> _Goal of the exercise_: Starting at the line that holds "[button] (241, 19)" and stopping at the line that holds "https:// oradlolign.blogspot.com/?download=2sZ2I9 (177, 390)", restate the records below word for word, with both of those lines included.

====== Data records ======

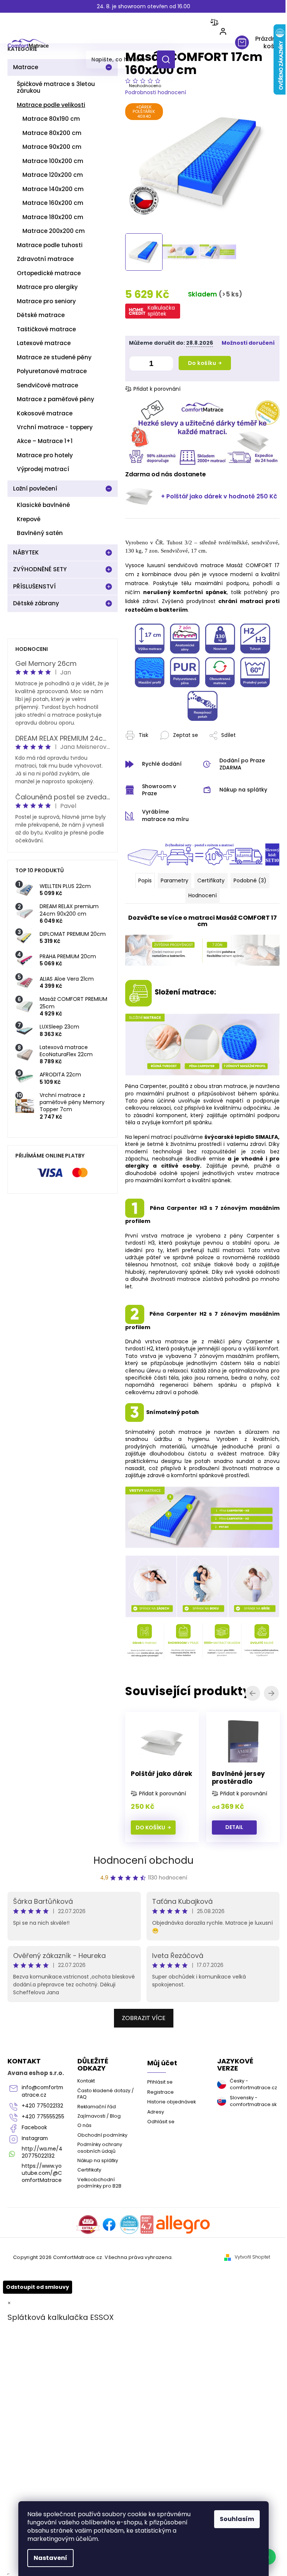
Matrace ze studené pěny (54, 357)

======
====== Data records ======

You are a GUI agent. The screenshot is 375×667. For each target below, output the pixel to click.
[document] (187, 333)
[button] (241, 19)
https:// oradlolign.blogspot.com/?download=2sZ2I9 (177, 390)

======

> _Answer box_:
[button] (241, 19)
https:// oradlolign.blogspot.com/?download=2sZ2I9 (177, 390)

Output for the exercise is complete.